A desorganização também aparece na forma como os dados são apresentados à sociedade. Apesar da dimensão da crise, os boletins oficiais seguem omitindo parte expressiva da realidade. Consideram apenas os pedidos em análise inicial, enquanto revisões, recursos, ações judiciais e demandas internas permanecem fora dos relatórios. O Tribunal de Contas da União já recomendou que todas as etapas sejam incluídas, mas o INSS ainda não apresentou um cronograma para cumprir a orientação.


Como um incentivo para reduzir as filas, o governo anunciou em abril a retomada do pagamento de bônus para peritos e analistas. O objetivo é priorizar processos com prazos já vencidos, avaliações sociais do Benefício de Prestação Continuada e serviços médicos em unidades com alta demanda. Os pagamentos, entretanto, ainda precisam de autorização orçamentária.


Sem dados completos, não há como fiscalizar. Sem incentivo adequado, a fila não anda. Sem um sistema que funcione, os prazos não se cumprem. A situação do INSS não é resultado de um erro pontual. É consequência de um conjunto de escolhas que deixou o órgão à deriva e milhões de brasileiros sem resposta.

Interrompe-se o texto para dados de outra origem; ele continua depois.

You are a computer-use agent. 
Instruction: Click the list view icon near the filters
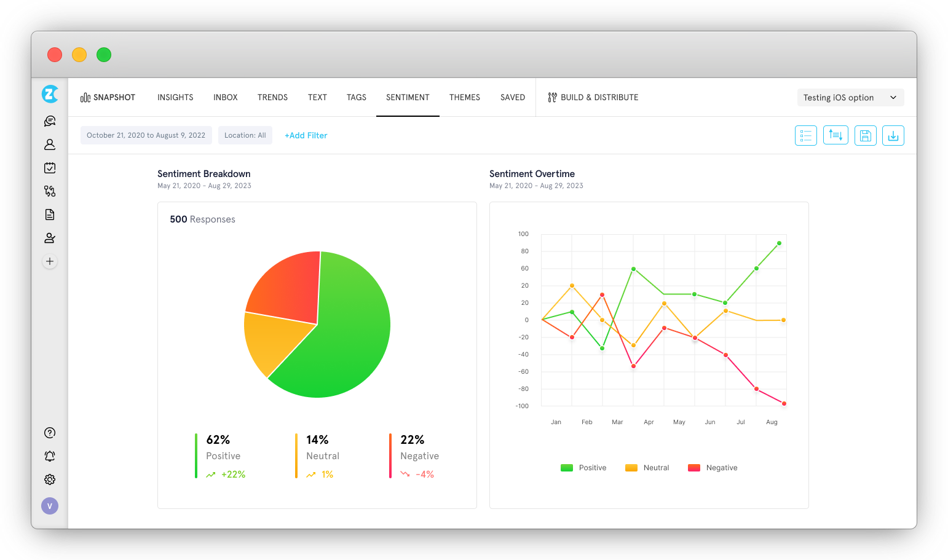tap(806, 135)
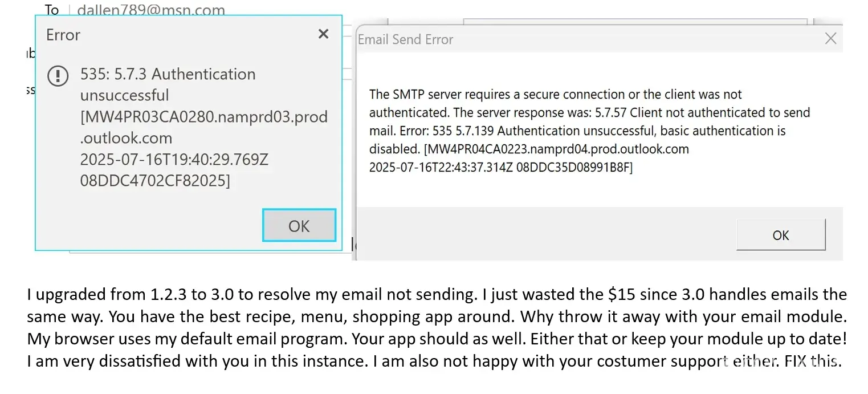868x394 pixels.
Task: Click the "Error" dialog title text
Action: point(63,35)
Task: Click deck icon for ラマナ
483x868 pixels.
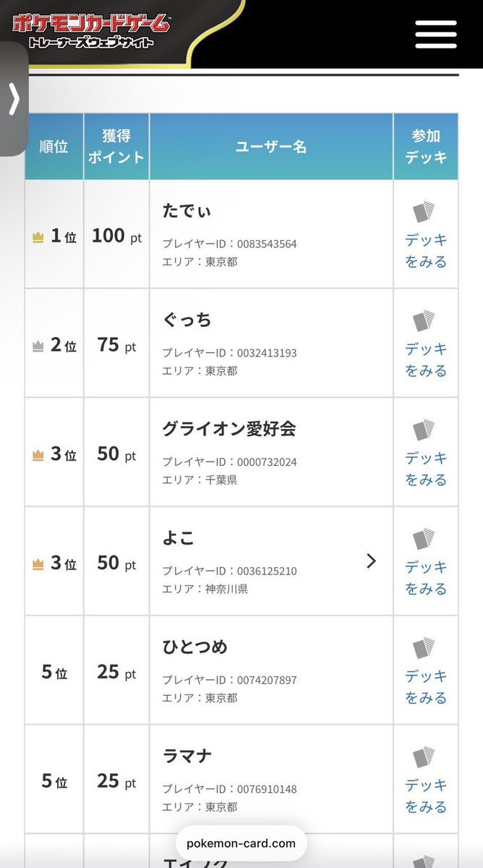Action: click(x=424, y=757)
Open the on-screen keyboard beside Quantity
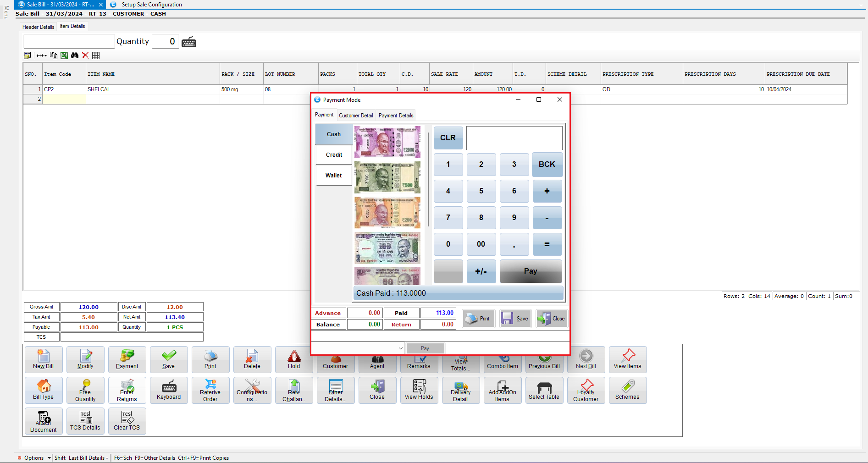The image size is (868, 463). [189, 42]
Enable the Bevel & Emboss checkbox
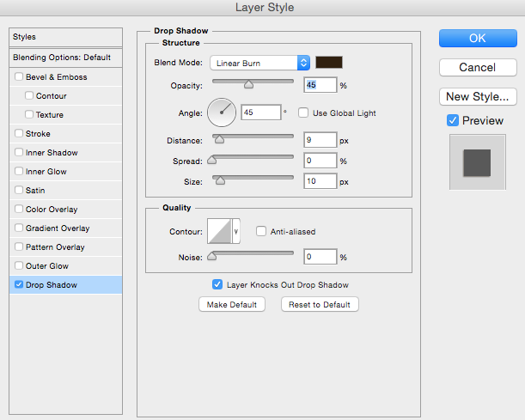This screenshot has width=525, height=420. [x=19, y=77]
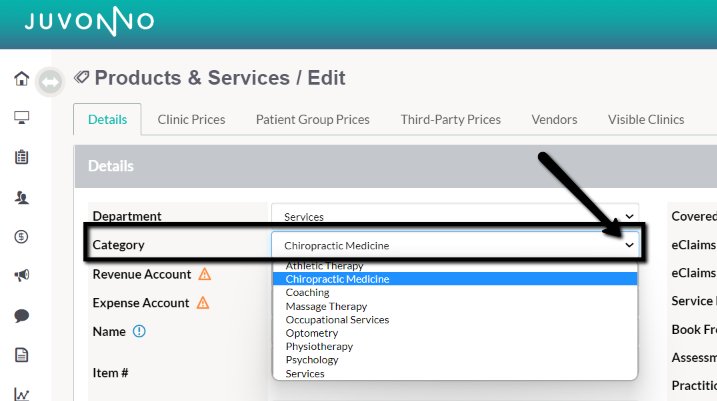
Task: Select Optometry option in list
Action: [x=312, y=333]
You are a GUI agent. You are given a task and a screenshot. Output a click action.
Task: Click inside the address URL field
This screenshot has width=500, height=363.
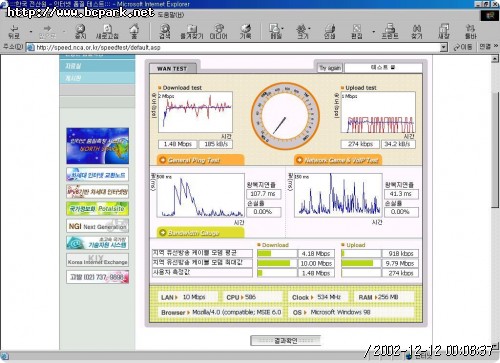(233, 47)
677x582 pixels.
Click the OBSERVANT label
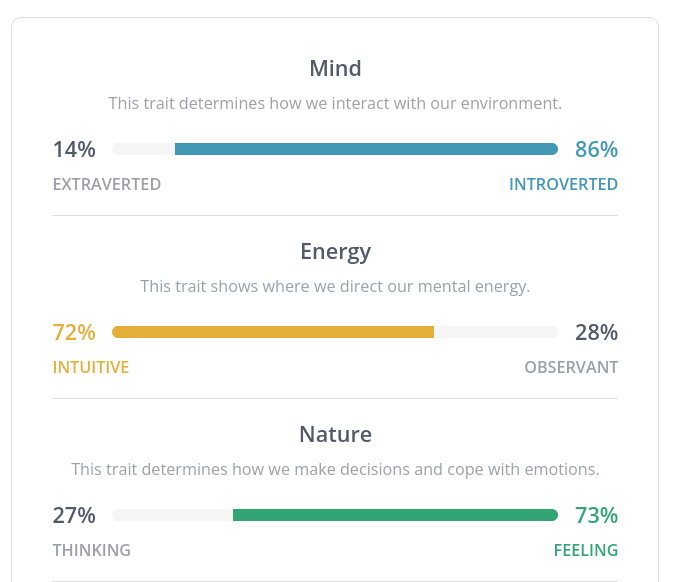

Algumas mudanças são urgentes. Os relatórios precisam mostrar todos os números. O bônus por produtividade deve ser mantido com verba definida. Os sistemas têm que funcionar com estabilidade. Mas nenhuma dessas medidas terá efeito se continuar faltando cobrança. O Congresso precisa acompanhar os indicadores e o Ministério Público deve exigir ação.


Quem faz um pedido ao INSS não está pedindo um favor. Está exigindo o mínimo garantido pela Constituição. Quando o Estado deixa esse pedido sem resposta, ele falha com toda a ideia de proteção social.